TASK DETAILS => Return every line of the data below word for word, including the punctuation.

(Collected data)
------------------------

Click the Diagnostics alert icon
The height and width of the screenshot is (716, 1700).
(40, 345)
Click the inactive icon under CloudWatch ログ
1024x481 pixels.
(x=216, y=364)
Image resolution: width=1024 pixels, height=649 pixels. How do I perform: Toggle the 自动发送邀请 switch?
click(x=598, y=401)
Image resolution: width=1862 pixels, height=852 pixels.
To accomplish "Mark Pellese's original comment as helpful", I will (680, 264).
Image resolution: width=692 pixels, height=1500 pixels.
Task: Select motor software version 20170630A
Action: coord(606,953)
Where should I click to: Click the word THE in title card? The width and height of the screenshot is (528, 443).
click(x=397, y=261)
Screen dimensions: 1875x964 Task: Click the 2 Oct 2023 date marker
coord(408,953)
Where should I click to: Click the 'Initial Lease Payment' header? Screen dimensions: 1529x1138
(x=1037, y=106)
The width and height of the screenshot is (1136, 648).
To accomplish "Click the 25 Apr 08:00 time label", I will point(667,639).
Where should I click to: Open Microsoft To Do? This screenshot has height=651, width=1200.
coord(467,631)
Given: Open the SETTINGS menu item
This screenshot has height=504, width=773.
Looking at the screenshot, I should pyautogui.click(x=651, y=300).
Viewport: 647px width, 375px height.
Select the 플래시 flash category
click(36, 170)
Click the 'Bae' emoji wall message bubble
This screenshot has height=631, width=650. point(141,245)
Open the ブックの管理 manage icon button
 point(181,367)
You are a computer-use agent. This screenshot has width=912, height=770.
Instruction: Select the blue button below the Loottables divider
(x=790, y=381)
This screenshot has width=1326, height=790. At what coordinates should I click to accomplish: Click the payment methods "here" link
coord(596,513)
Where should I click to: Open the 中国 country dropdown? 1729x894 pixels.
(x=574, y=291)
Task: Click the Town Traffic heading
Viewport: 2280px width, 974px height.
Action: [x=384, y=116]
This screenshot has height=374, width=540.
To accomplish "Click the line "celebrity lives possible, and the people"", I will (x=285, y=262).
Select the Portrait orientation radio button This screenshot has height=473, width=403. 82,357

------------------------

RESULT =>
Click the Diagnostics alert icon
The height and width of the screenshot is (716, 1700).
(40, 345)
Click the inactive icon under CloudWatch ログ
1024x481 pixels.
(x=216, y=364)
Image resolution: width=1024 pixels, height=649 pixels. How do I perform: Toggle the 自动发送邀请 switch?
click(x=598, y=401)
Image resolution: width=1862 pixels, height=852 pixels.
To accomplish "Mark Pellese's original comment as helpful", I will (680, 264).
Image resolution: width=692 pixels, height=1500 pixels.
Task: Select motor software version 20170630A
Action: coord(606,953)
Where should I click to: Click the word THE in title card? The width and height of the screenshot is (528, 443).
click(x=397, y=261)
Screen dimensions: 1875x964 Task: Click the 2 Oct 2023 date marker
coord(408,953)
Where should I click to: Click the 'Initial Lease Payment' header? Screen dimensions: 1529x1138
(x=1037, y=106)
The width and height of the screenshot is (1136, 648).
To accomplish "Click the 25 Apr 08:00 time label", I will point(667,639).
Where should I click to: Open Microsoft To Do? This screenshot has height=651, width=1200.
coord(467,631)
Given: Open the SETTINGS menu item
This screenshot has height=504, width=773.
Looking at the screenshot, I should pyautogui.click(x=651, y=300).
Viewport: 647px width, 375px height.
Select the 플래시 flash category
click(36, 170)
Click the 'Bae' emoji wall message bubble
This screenshot has height=631, width=650. point(141,245)
Open the ブックの管理 manage icon button
 point(181,367)
You are a computer-use agent. This screenshot has width=912, height=770.
Instruction: Select the blue button below the Loottables divider
(x=790, y=381)
This screenshot has width=1326, height=790. At what coordinates should I click to accomplish: Click the payment methods "here" link
coord(596,513)
Where should I click to: Open the 中国 country dropdown? 1729x894 pixels.
(x=574, y=291)
Task: Click the Town Traffic heading
Viewport: 2280px width, 974px height.
Action: [x=384, y=116]
This screenshot has height=374, width=540.
To accomplish "Click the line "celebrity lives possible, and the people"", I will (x=285, y=262).
Select the Portrait orientation radio button This screenshot has height=473, width=403. 82,357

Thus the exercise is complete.